Las estimaciones de la Administración del Seguro Social indican que el fondo fiduciario de beneficios de jubilación se agotará en 2032, lo que requerirá una reducción del 24% en los beneficios a menos que el Congreso intervenga.
Un informe del Comité para un Presupuesto Federal Responsable (CRFB) enfatiza que este recorte afectaría a aproximadamente 63 millones de beneficiarios, incluidos 54 millones de trabajadores jubilados.
El informe detalla que estados como Connecticut, Nueva Jersey y New Hampshire experimentarían las mayores reducciones mensuales promedio, con los jubilados de Connecticut enfrentando un recorte promedio de $556. El informe también señala que el 17.7% de la población de EE. UU. se vería afectada, con estados como Maine y Virginia Occidental viendo más del 22% de sus poblaciones afectadas.

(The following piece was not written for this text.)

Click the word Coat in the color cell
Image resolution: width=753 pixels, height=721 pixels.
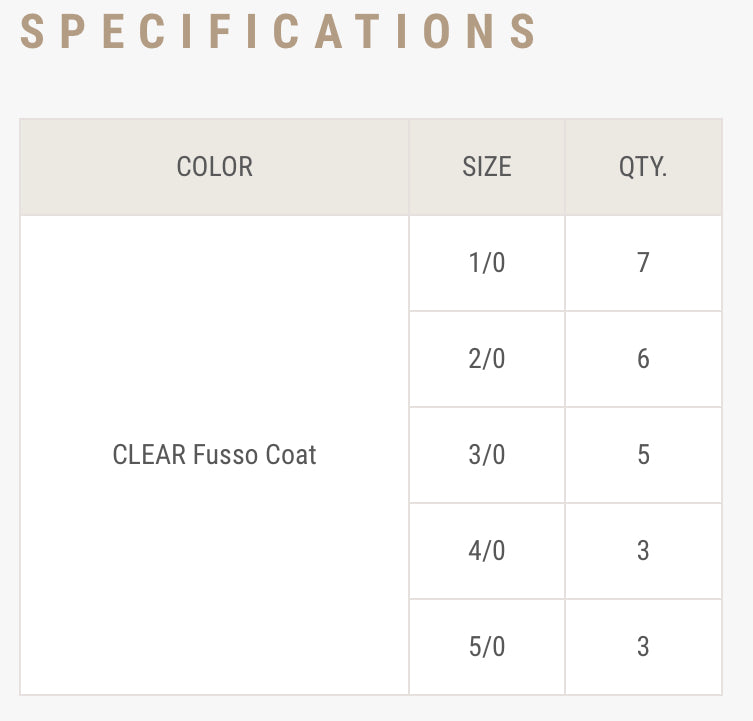(291, 455)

Si bien estos recortes no son garantizados, el CRFB advierte que sin una acción legislativa rápida, las consecuencias podrían ser severas para los jubilados, particularmente a medida que la demografía de los estadounidenses mayores continúa creciendo.
Los legisladores pueden necesitar considerar una combinación de ajustes en los beneficios y aumentos de impuestos para garantizar la sostenibilidad del programa.